Although our attrition rate fell within the expected range, having 33% of participants drop out of the study was not ideal, and we did not follow up with participants regarding reasons for study discontinuation. Subsequent investigations should include a formal protocol to inquire about dropout. This study had other limitations. Because of restricted funding, we were not able to conduct a randomized controlled trial. Without a rigorous methodological design, making definitive conclusions about the efficacy of this intervention was not possible. However, considering the extended length of the intervention and subsequent follow-up period, it is unlikely that improvements could be attributed to factors such as the initial enthusiasm at the start of a study or the attention one receives simply by enrolling in a study. Similarly, any changes associated with secular trends would have more likely reflected health deterioration rather than health improvement, particularly for this sample of older participants. Regardless, future investigations should use a randomized controlled trial or comparative effectiveness design to answer these questions.
Effective diabetes self-management requires initial DSME followed by ongoing DSMS (16
).
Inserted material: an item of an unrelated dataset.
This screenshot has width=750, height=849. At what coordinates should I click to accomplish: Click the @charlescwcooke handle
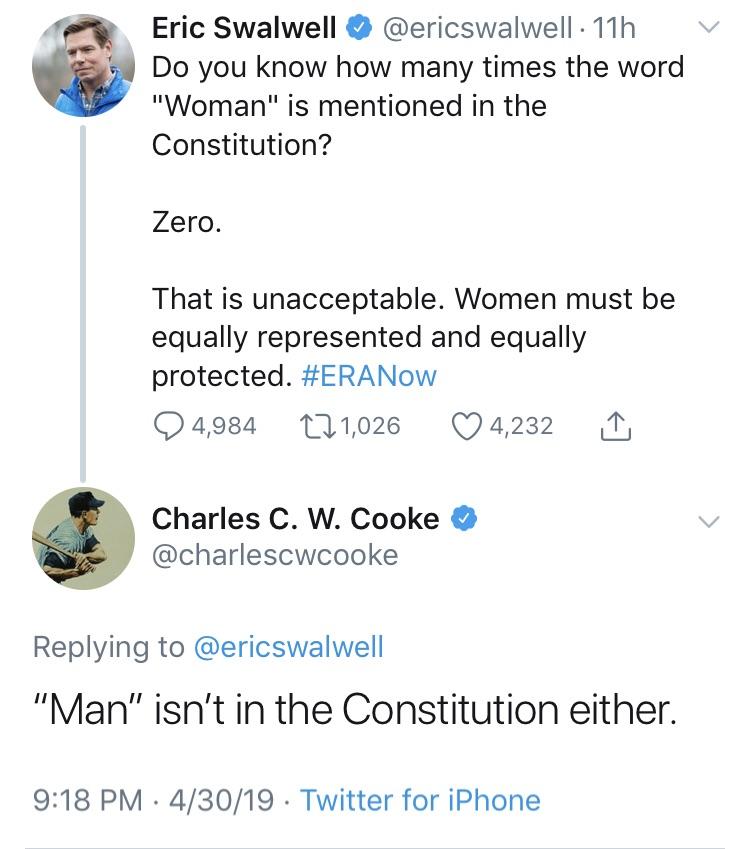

Given the overwhelming evidence for the short-term effect of diabetes self-management interventions, greater attention is needed for developing, implementing, and evaluating interventions that yield positive outcomes that are sustained throughout life. Interest in examining peer support models as an effective and viable approach to long-term DSMS is growing, and understanding which aspects or underlying mechanisms of self-management interventions lead to long-lasting diabetes-related health benefits is needed.